Simply tell them (at the offer stage):
“Make me two offers, one with a higher cash compensation and the other with higher equity.”
Then, always take the position with higher cash to base your next negotiations. If it’s good enough, you might even take it outright.
This is a trick that exploits the fact that most startup founders and recruiters have an over-inflated “best case” view of how much their equity is actually worth, so it works in your favor when they use it as a benchmark against real money today. I’ve found they also fail to account how much it would be worth for you vs. them. Considering the risk is high you won’t make anything from those options even if you exercise them (& stay long enough), the cash position is nearly always better. If the company becomes some run-away success there will be opportunity to get more equity but getting a cash raise in 6 months is infinitely harder I’ve found. Promotions at startups often times have an additional equity award and by that time you’ll have more information as to the chance of success or not.
Generally, based on my experience, it’s a good way to immediately get an extra $10-20k, with little emotional effort and without the other side feeling as if they were strong-armed, or that they had to give up something, since they offered you the choice. (This is important because you don’t want to start your position there viewed as an “expensive new toy”). They still feel powerful and in control. They may even be happy you took the cash option and let them “keep more” of their precious company. When I started doing this I originally feared they would think I don’t have faith in them, but I’ve never had someone feel insulted I took the cash option.
As an engineer I actually enjoy the negotiation process, it’s the best type of problem: pure tactics.
I agree with nearly everything you said except this:
> If the company becomes some run-away success there will be opportunity to get more equity but getting a cash raise in 6 months is infinitely harder I’ve found.
The size of grants you get after a company is deemed a "run away" success (or even just "not going to die in the next year") are literally 3-4 orders of magnitude smaller than the grants you get before then (ie pre 10 employee number).
Based on this I tend to optimize more for equity (I'm young and not super risk averse), and another thing I've done is agree to take a pay cut until after another round is raised, with a pre-negotiated salary adjustment in order to min-max more towards equity.
But I think you've touched on something super important which is that using the ambiguity of the value of the options is a great way to put the ball back in their court.
True, but honestly if you aren’t already a co-founder, friends with the investors, or very close to the founders, or have A LOT of experience on the business side of tech startups, I’m afraid to say the chances of you getting screwed are extremely high.
As an engineer, you won’t be privy to much if any of the business side, investor meetings, etc.

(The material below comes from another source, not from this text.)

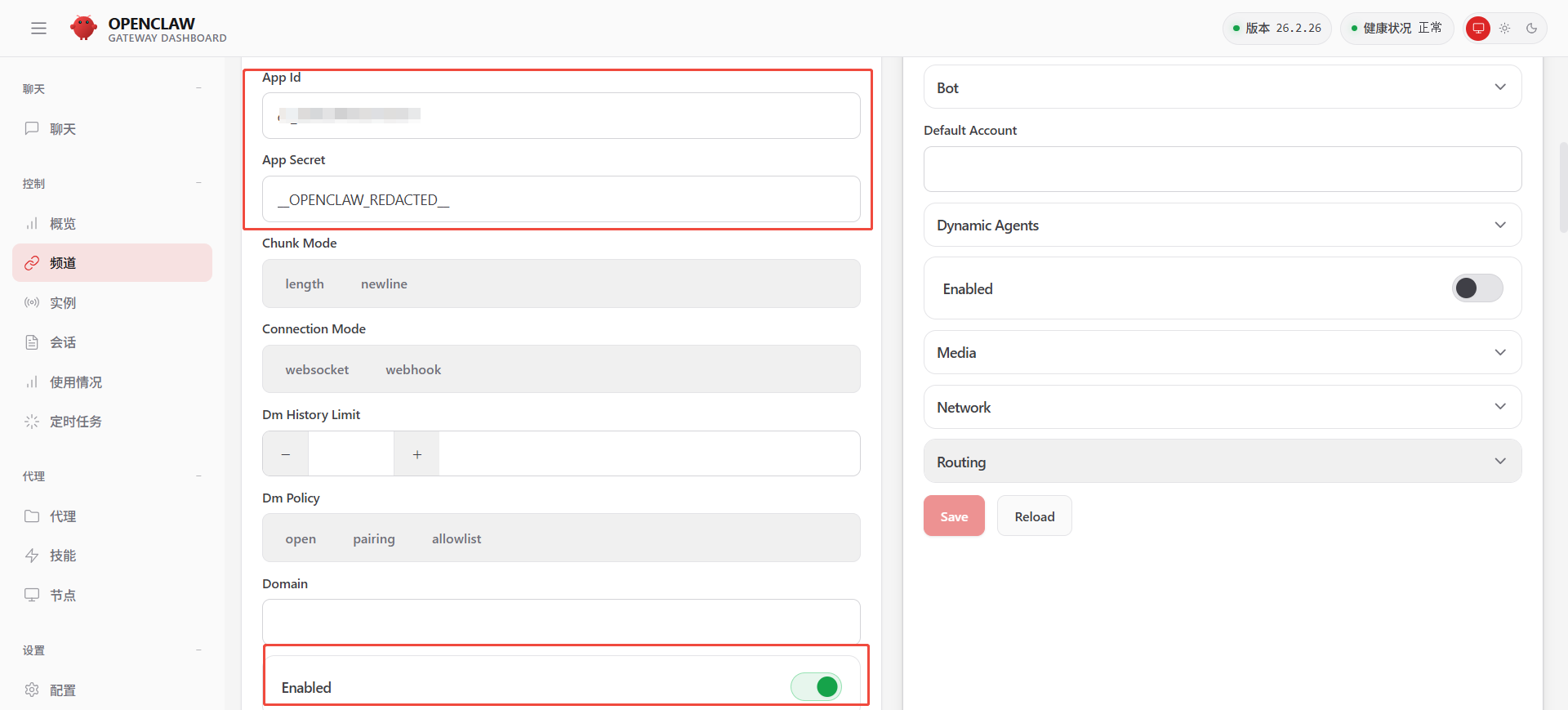Expand the Bot section

point(1222,87)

I’m talking about personal relationships. Most engineers I know don’t even have access to or know what the cap table is. The only companies where I’ve made any money from the equity have been ones where the founders are already rich and happen to be nice, altruistic people. It’s unfortunatley how the sausage is made in SV. Most engineers (>90%) make $0 from any equity, no matter how well they have played their game. The era of massage therapists startup millionaires is over. The cat has been out of the bag for awhile now, people know there is money to be made in these companies so they are structuring them to do that.
I’m pretty sure engineers often get screwed as this has something to do with the fact they just don’t have face time with investors or access to the business side and spend their lives “heads down” building the product.
A sad anachronism but very true. Or maybe I'm just old and bitter? lol
To add to that: most engineers are completely clueless about how equity works.
And the typical startup execs do everything they can to keep them that way.
Most engineers I met in SV only knew their equity "will be worth X millions" because that's what the founder told them when they joined. They don't understand funding rounds, dilution, the power of the board and majority owners... Often they don't know what the cap table is.
As someone that doesn't really understand any of that, where should I begin to inform myself?
I get the basics of equity, but don't really know how funding rounds affects it, dilution or even what a cap table is.
https://github.com/jlevy/og-equity-compensation
The bottom lines:
1. The valuation you will get from the founders before being hired ("your equity will be worth $X millions when we IPO") is unrealistically optimistic. Even on the remote chance your startup becomes a huge success, you'll see a small fraction of that at best.
2. Unless you have a lot of influence on the board and majority shareholders (you won't), you can't really protect yourself from losing all the value of your stock.